Your instructions: Write each line of the listing below as one string in a JSON list, with blank lines and pictures left out.

Records for the task:
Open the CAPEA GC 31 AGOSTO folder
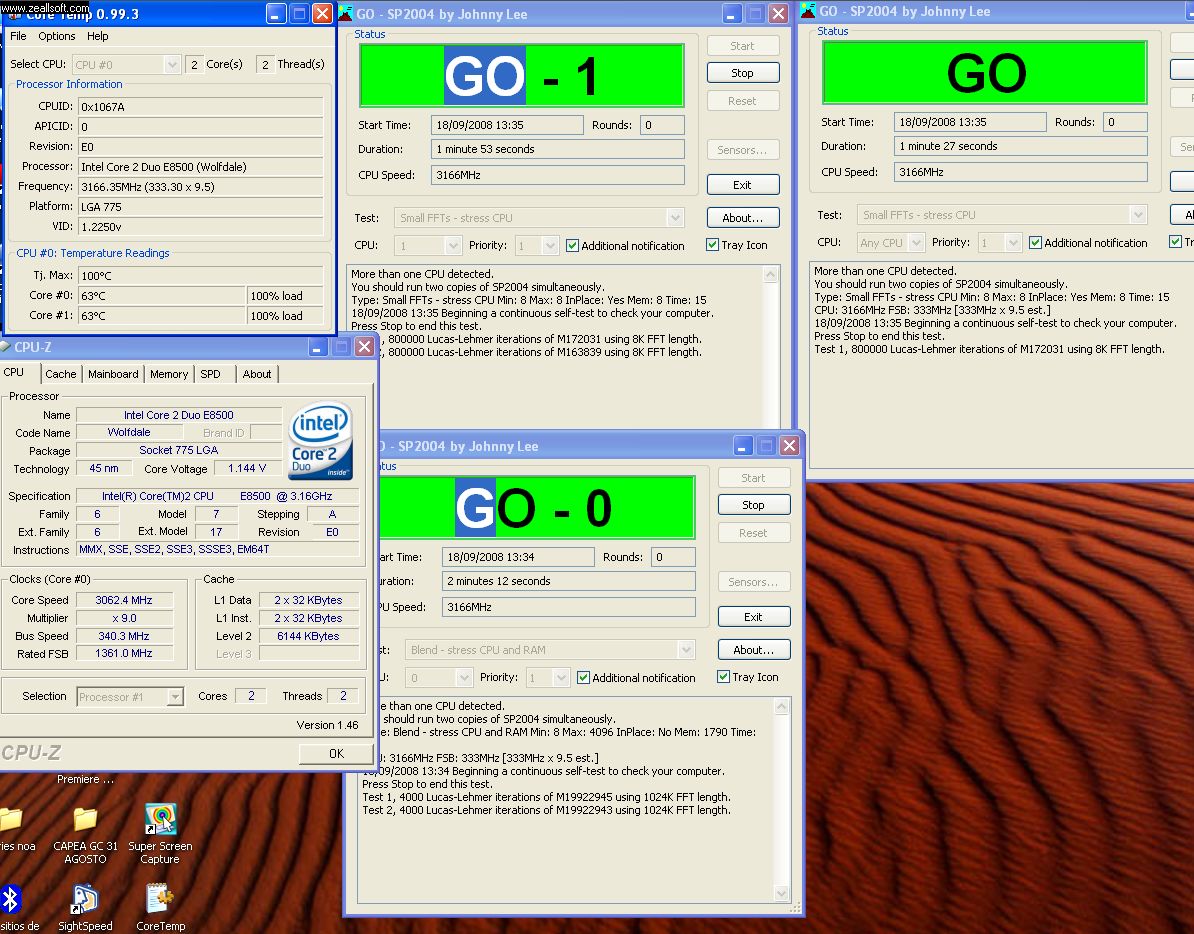The image size is (1194, 934). pos(85,821)
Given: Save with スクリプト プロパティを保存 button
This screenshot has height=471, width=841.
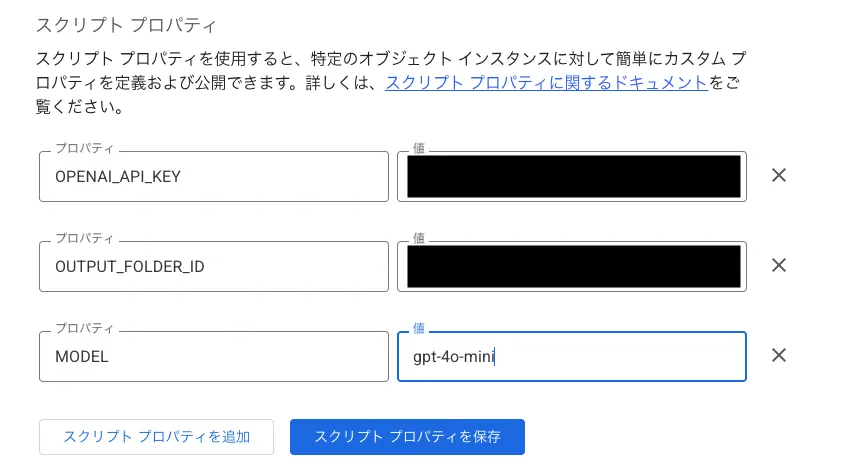Looking at the screenshot, I should click(407, 437).
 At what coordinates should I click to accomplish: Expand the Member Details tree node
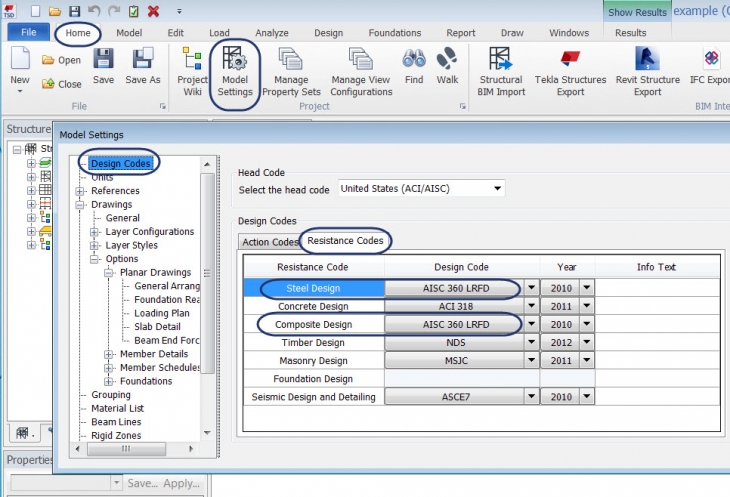click(x=109, y=354)
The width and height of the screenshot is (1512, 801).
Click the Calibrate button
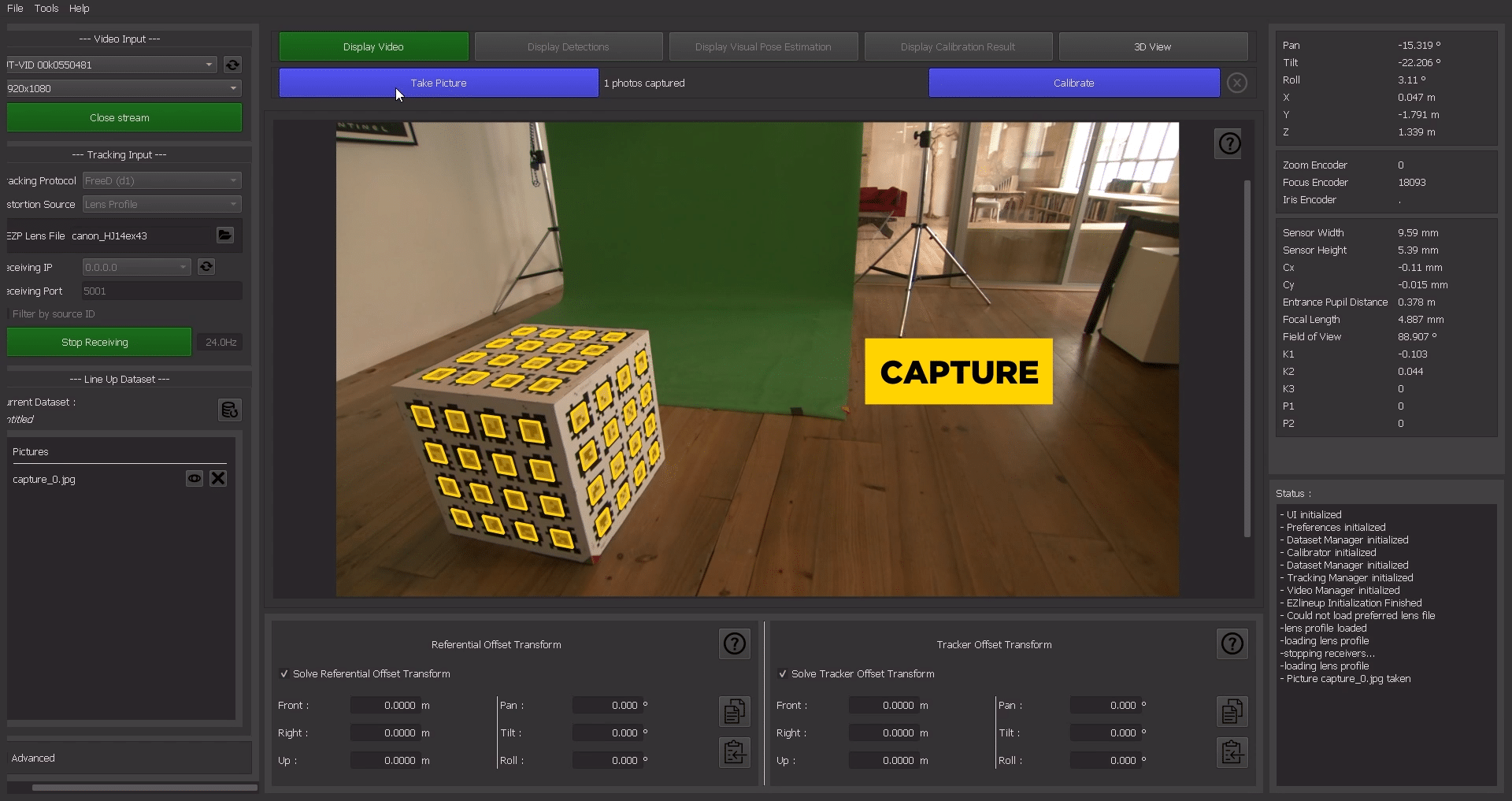coord(1073,83)
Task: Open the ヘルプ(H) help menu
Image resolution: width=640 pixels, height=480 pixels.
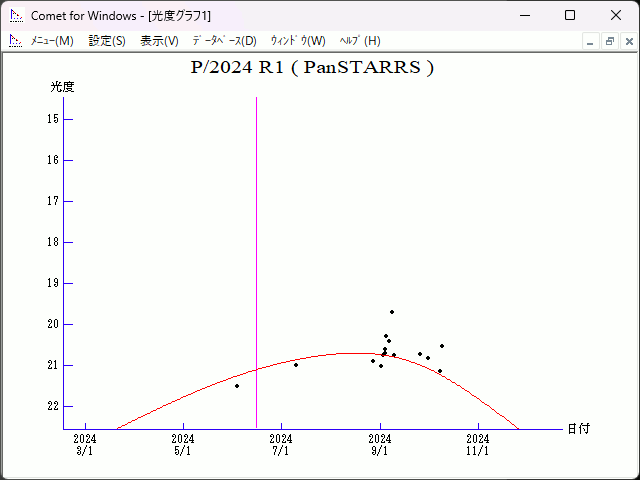Action: 360,41

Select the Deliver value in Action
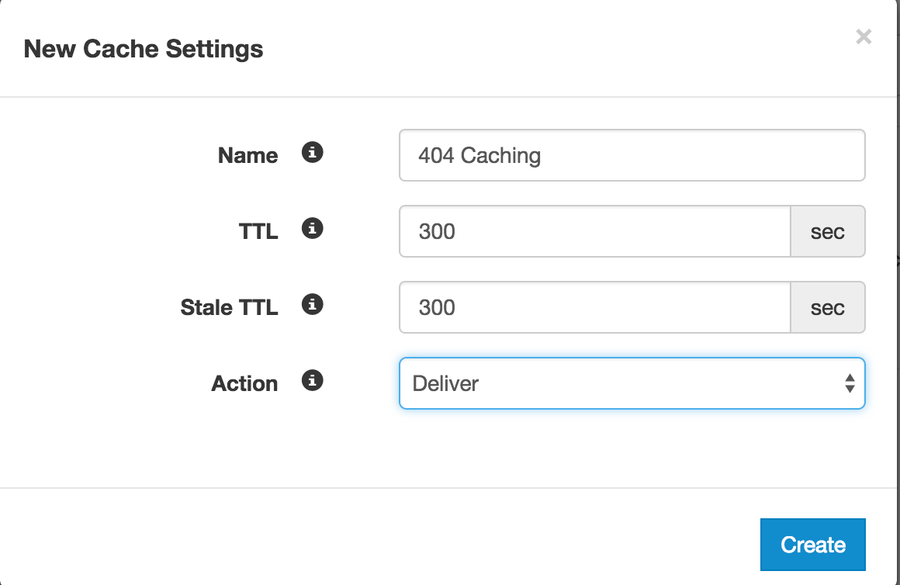[445, 383]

Task result:
[
  "Open the CAPEA GC 31 AGOSTO folder",
  "The image size is (1194, 934). pos(85,821)",
  "Given: Save with スクリプト プロパティを保存 button",
  "This screenshot has height=471, width=841.",
  "Looking at the screenshot, I should click(407, 437).",
  " At what coordinates should I click to accomplish: Expand the Member Details tree node",
  "click(x=109, y=354)",
  "The width and height of the screenshot is (1512, 801).",
  "Click the Calibrate button",
  "coord(1073,83)",
  "Task: Open the ヘルプ(H) help menu",
  "Image resolution: width=640 pixels, height=480 pixels.",
  "Action: 360,41",
  "Select the Deliver value in Action",
  "[445, 383]"
]